Homem preso por engano é considerado 'frio' e 'perverso' pelo MPRJ
Meyrelles foi preso após ser 'reconhecido' pela foto de sua carteira de motorista

Após ter sido supostamente reconhecido como autor de um roubo de carro tendo como base a foto de sua carteira de motorista, o funcionário do Porto do Rio de Janeiro, Alberto Meyrelles, preso por engano na manhã da última quarta-feira (18), foi chamado de "frio", "perverso" e de "alta periculosidade" na denúncia do Ministério Público do Rio de Janeiro. As informações são do portal de notícias Metrópoles.

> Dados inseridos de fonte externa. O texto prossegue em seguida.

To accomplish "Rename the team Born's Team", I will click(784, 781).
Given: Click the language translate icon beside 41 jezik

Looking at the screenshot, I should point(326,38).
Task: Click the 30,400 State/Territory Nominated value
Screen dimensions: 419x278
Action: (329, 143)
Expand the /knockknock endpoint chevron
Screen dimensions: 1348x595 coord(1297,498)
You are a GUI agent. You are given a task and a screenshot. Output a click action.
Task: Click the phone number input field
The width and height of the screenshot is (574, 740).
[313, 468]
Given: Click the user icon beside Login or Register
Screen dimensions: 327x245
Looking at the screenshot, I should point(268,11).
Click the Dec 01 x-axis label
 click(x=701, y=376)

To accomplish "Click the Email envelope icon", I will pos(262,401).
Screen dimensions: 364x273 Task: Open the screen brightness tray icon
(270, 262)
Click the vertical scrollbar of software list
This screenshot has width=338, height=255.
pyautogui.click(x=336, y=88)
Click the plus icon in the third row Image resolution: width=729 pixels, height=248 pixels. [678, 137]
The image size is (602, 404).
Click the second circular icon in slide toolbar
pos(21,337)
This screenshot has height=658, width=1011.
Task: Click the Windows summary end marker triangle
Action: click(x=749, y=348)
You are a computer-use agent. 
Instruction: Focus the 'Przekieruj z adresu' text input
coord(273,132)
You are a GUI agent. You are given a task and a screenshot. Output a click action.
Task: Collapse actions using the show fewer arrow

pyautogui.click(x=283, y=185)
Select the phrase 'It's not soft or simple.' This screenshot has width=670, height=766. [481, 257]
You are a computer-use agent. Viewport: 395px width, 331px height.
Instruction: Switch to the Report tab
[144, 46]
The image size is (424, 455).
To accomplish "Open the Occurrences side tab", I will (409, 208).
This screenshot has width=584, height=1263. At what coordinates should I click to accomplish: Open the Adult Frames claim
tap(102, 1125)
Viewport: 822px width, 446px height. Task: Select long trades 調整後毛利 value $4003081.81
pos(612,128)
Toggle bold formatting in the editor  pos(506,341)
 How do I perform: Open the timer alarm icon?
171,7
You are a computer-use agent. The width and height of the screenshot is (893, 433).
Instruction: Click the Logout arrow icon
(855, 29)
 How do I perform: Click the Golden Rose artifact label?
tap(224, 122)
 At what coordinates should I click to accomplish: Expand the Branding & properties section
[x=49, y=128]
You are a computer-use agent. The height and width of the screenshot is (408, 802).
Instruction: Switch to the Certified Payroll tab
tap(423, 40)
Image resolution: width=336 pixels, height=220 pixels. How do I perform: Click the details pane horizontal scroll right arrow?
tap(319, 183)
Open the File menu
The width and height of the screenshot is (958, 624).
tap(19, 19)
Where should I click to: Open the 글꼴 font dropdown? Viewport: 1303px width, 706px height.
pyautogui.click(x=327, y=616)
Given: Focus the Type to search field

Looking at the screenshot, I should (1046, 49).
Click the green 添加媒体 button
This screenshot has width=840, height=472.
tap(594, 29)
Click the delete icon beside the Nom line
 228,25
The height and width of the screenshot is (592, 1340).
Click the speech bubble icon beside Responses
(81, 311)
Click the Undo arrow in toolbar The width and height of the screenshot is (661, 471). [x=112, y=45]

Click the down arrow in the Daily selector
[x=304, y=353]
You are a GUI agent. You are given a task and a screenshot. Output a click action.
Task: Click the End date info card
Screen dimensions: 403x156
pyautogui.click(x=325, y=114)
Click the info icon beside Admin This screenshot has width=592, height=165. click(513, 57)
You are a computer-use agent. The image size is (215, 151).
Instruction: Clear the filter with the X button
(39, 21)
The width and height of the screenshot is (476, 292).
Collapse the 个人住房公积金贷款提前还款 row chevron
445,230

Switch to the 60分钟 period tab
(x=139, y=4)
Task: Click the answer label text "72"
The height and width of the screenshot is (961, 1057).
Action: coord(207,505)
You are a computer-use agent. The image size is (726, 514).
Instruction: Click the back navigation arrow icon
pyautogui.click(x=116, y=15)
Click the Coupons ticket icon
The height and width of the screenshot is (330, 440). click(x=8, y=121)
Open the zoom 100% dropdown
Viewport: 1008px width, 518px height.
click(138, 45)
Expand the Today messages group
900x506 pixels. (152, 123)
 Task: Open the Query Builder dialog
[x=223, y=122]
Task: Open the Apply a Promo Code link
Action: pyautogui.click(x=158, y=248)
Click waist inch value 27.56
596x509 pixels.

A denúncia, ajuizada pelo promotor de Justiça Bruno de Lima Stibich, identifica o autor do roubo como um "homem negro, de meia idade, cabelo raspado" e que foi "reconhecido" por uma foto na delegacia.
A imagem que foi utilizada para incriminar Alberto foi achada dentro de sua carteira, que ele havia perdido em um assalto e acabou sendo encontrada dentro de um carro roubado. A vítima que teve o carro roubado "reconheceu" o funcionário do Porto do Rio como o criminoso. Porém, dias antes do crime, ele já havia preenchido um boletim de ocorrência registrando que sua carteira havia sido roubada juntamente com seus documentos.
O registro de ocorrência feito por Meyrelles não foi considerado na denúncia do MPRJ.
De acordo com a defensora pública responsável pelo caso, Lucia Helena de Olliveira, as características descritas pela vítima do roubo do carro não batem com as de Meyrelles; somente o cabelo raspado e a cor da pele.
Tanto o roubo da carteira de Meyrelles como o roubo do automóvel aconteceram em abril de 2019, mas a prisão de Alberto foi decretada apenas em outubro de 2020. Sem saber que estava sendo procurado pela Justiça do Rio, ele foi avisado pela ex-mulher que um oficial da Justiça havia aparecido, em maio de 2021, na casa onde os dois moravam juntos.
Após descobrir a denúncia, Meyrelles procurou a Defensoria Pública do Rio de Janeiro para auxiliá-lo na defesa. O órgão já tentou revogar a prisão de Meyrelles três vezes, mas a Justiça do Rio não aceitou nenhuma vez.
Em resposta ao Metrópoles, o MPRJ não respondeu porque o registro de ocorrência de Meyrelles não foi considerado na acusação e disse que a denúncia foi apresentada diante do princípio “in dubio pro societate”, que determina que, havendo dúvidas sobre determinado crime, deve-se julgar favorável à sociedade.
De setembro de 2020 a fevereiro deste ano, 28 pessoas foram presos por engano após terem sido "reconhecidas" por foto. 83% dos presos eram negros. Os dados são do último levantamento do Conselho Nacional de Defensores Públicos.